Neue S-Klasse ab 84.639 Euro

Die neue Mercedes S-KLasse kann ab sofort bestellt werden, zu den Händlern rollt sie ab dem 22. Juli. Die Preise für die neue Mercedes S-Klasse starten ab 84.639 Euro für den S 350 d. Dessen Allradversion S 350 d 4Matic ist ab 88.447 Euro zu haben (langer Radstand ab 87.911 respektive ab 91.719 Euro für den 4Matic). Der S 400 d kostet ab 89.399 Euro, die 4Matic-Variante kostet ab 93.207 Euro (langer Radstand abn 92.671 Euro respektive 96.497 Euro für den 4Matic). Wer mit dem S 450 liebäugelt, muss wenigstens 92.255 Euro investieren. Dessen Allradversion kostet ab 96.063 Euro. Die Langversion ab 95.884 Euro, der lange Allradler ab 99.692 Euro. Für den S 500 startet die Preisliste bei 102.560 Euro (Langversion: 105.345 Euro). Der S 560 kostet wenigstens 110.152 Euro, die 4Matic-Version mindestens 113.960 Euro (langer Radstand ab 113.187 Euro respektive ab 116.995 Euro für den 4Matic) und das Modell AMG S 63 4Matic, das es nur in der Langversion gibt, kostet wenigstens 160.293 Euro.

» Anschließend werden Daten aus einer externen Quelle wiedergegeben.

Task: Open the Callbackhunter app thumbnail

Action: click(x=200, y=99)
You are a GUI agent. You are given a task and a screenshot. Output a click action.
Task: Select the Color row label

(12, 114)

Ebenfalls nur in Langversion wird der S 600 angeboten. Hier nennt die Preisliste einen Grundpreis von 165.951 Euro. Nicht nur Preislich das Top-Modell ist der lange AMG S 65 und er kostet ab 237.346 Euro. Und der Maybach? Der ist nur als 560er zu haben und kostet ab 143.508 Euro. Die Maybach-Version wird frühestens ab dem 4. Quartal 2017 ausgeliefert.